===== Entries shown =====

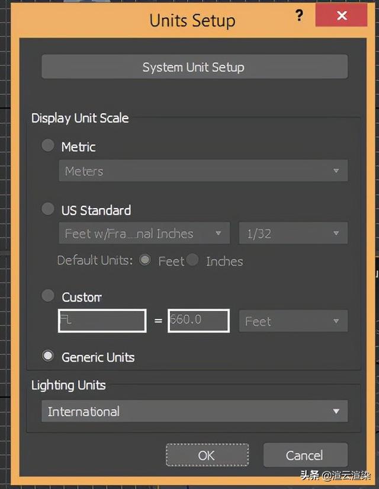Choose Feet as default units
The height and width of the screenshot is (489, 379).
pyautogui.click(x=145, y=261)
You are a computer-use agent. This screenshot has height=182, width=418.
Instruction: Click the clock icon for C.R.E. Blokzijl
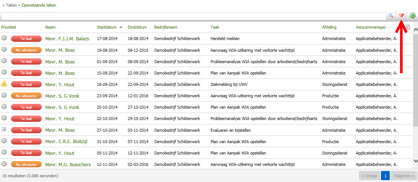pos(4,141)
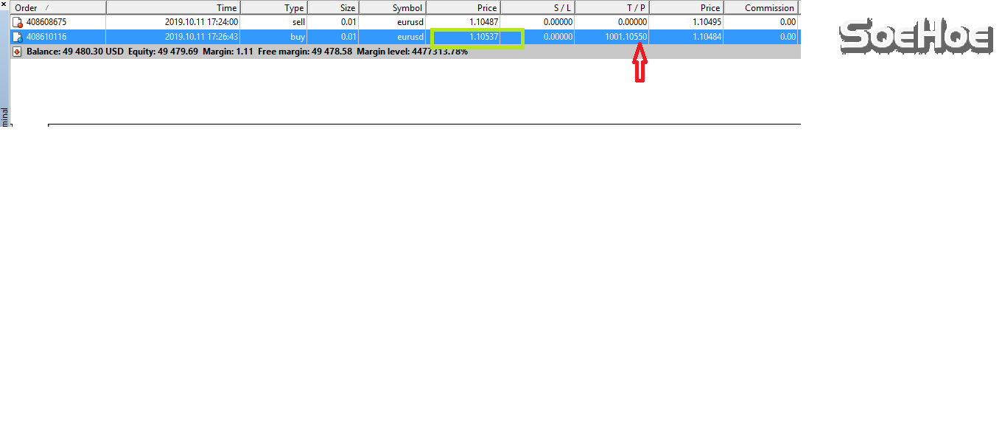Click the buy order open price 1.10537

pyautogui.click(x=483, y=37)
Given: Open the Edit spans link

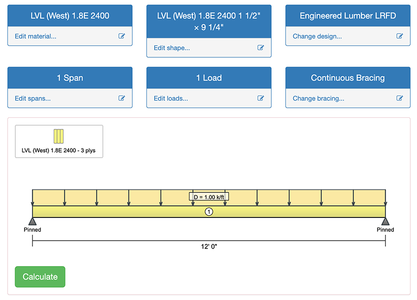Looking at the screenshot, I should click(33, 98).
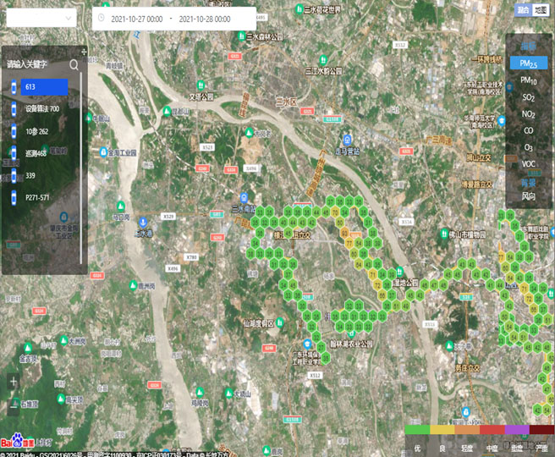555x457 pixels.
Task: Toggle the 风向 wind direction layer
Action: (x=529, y=196)
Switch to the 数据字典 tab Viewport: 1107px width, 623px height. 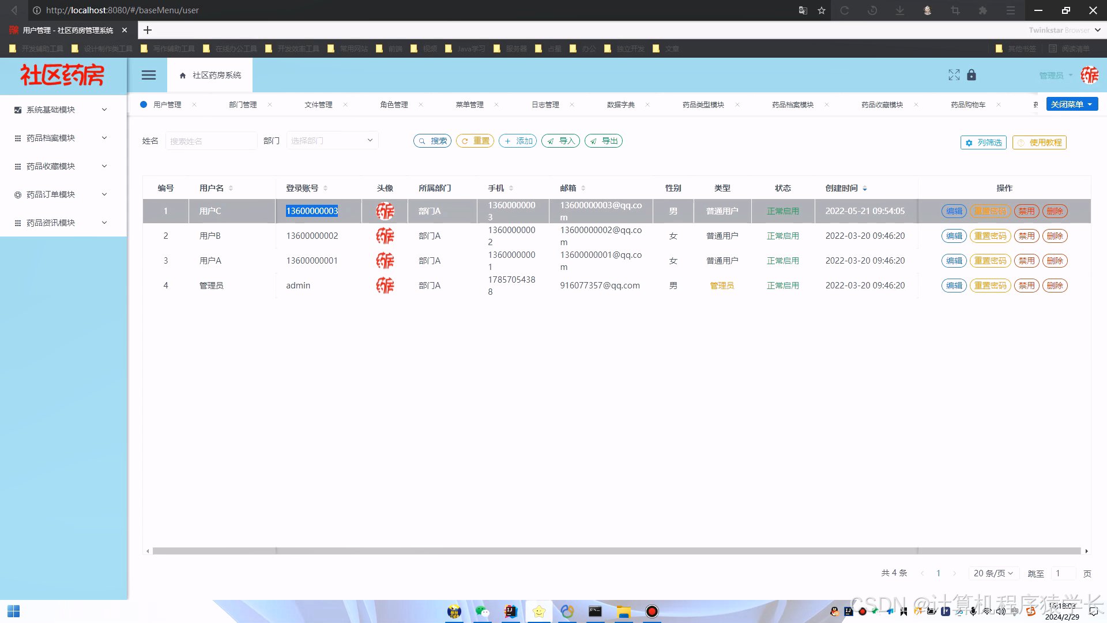click(620, 104)
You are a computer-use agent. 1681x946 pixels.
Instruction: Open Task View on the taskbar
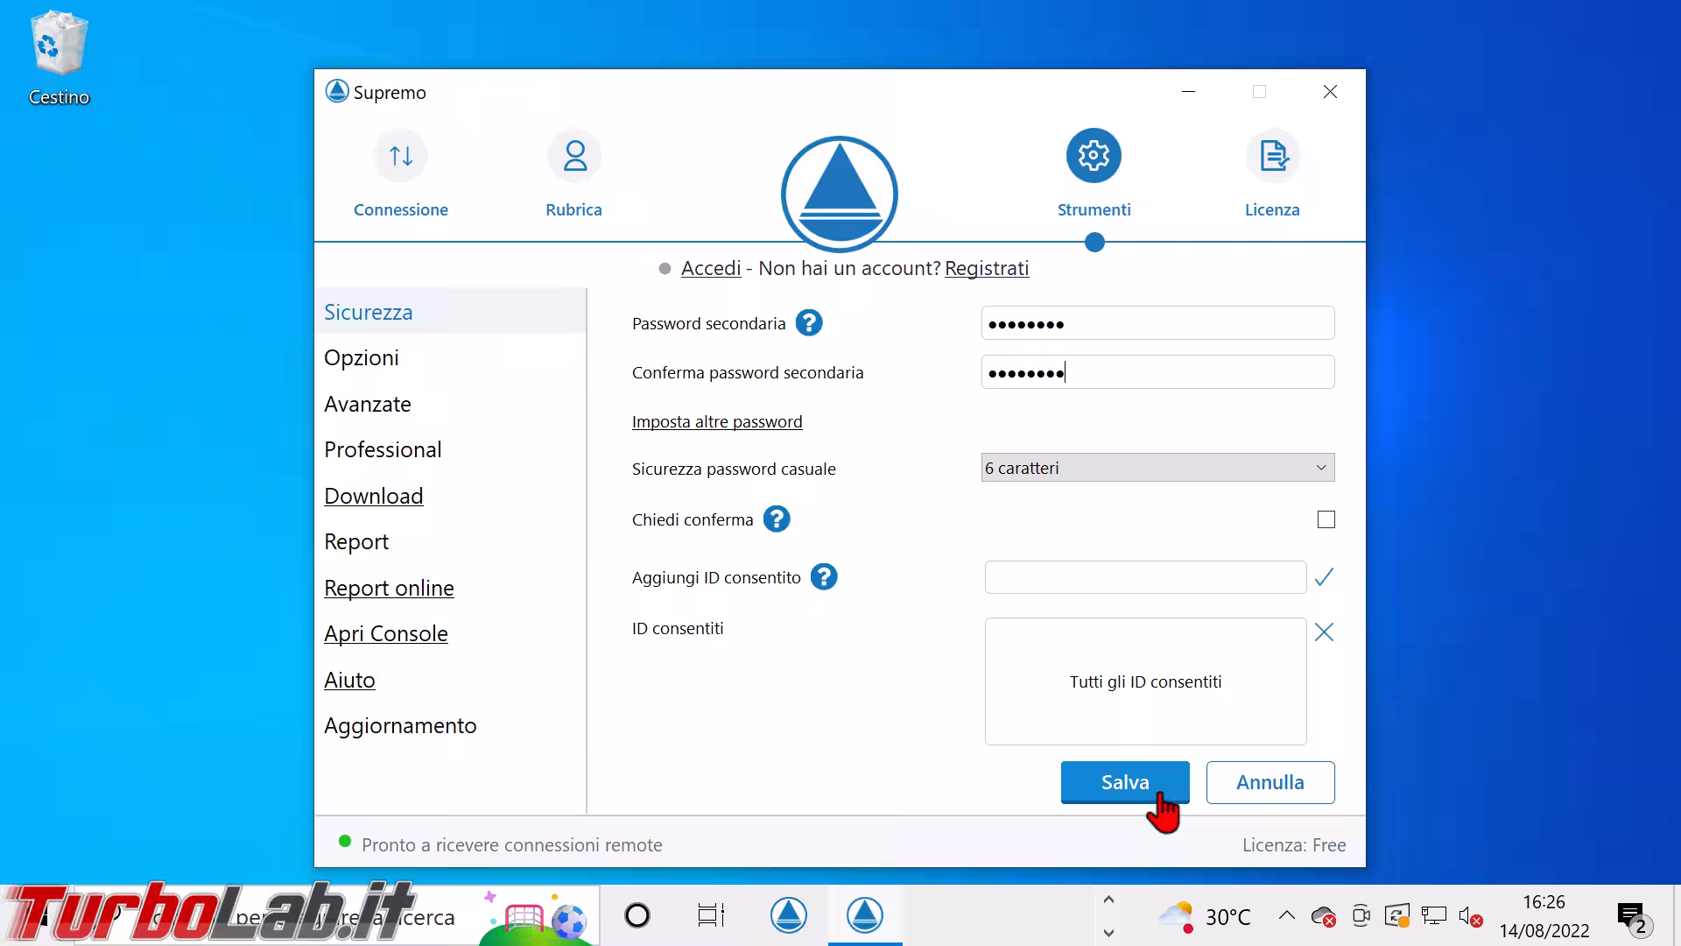(711, 916)
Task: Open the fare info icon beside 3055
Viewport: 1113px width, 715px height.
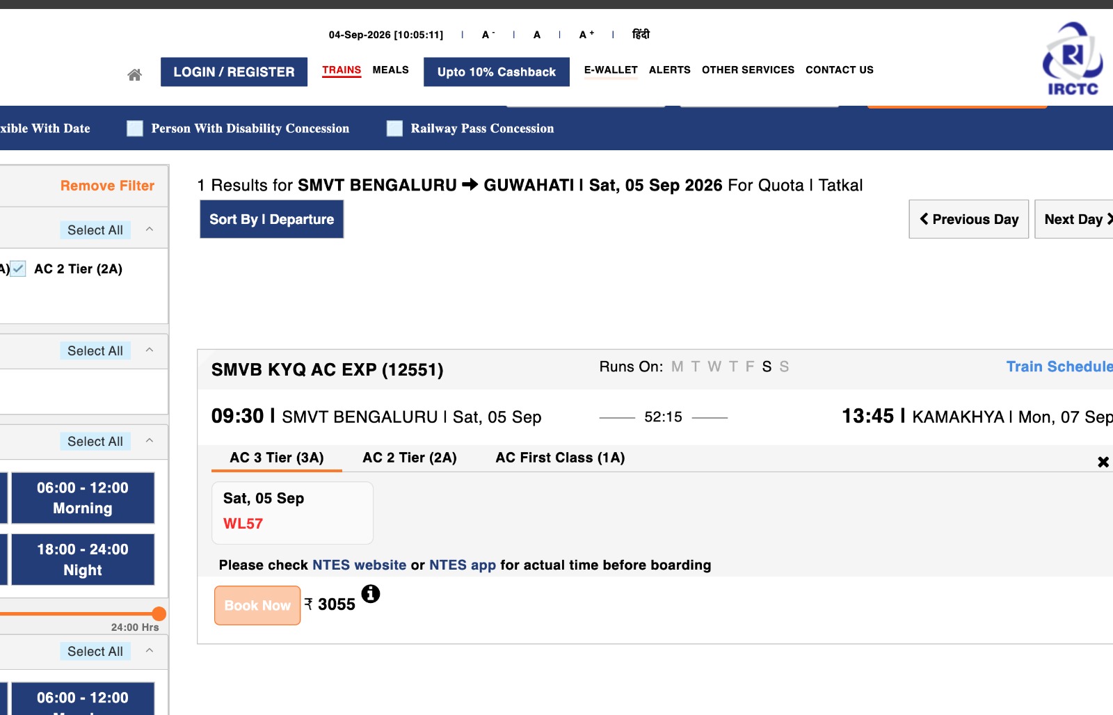Action: click(371, 593)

=====

Aim -> Lay out the part of the records that opens with the line containing "You are a computer-use agent. 1681x946" and runs through the end of the records as a Markdown table with the columns Row and Line, numbering each row and skipping blank lines. Leave the pictures out of the table.

Output for this exercise ->
| Row | Line |
|---|---|
| 1 | You are a computer-use agent. 1681x946 pixels. |
| 2 | Instruction: Open Task View on the taskbar |
| 3 | (711, 916) |
| 4 | Task: Open the fare info icon beside 3055 |
| 5 | Viewport: 1113px width, 715px height. |
| 6 | Action: click(371, 593) |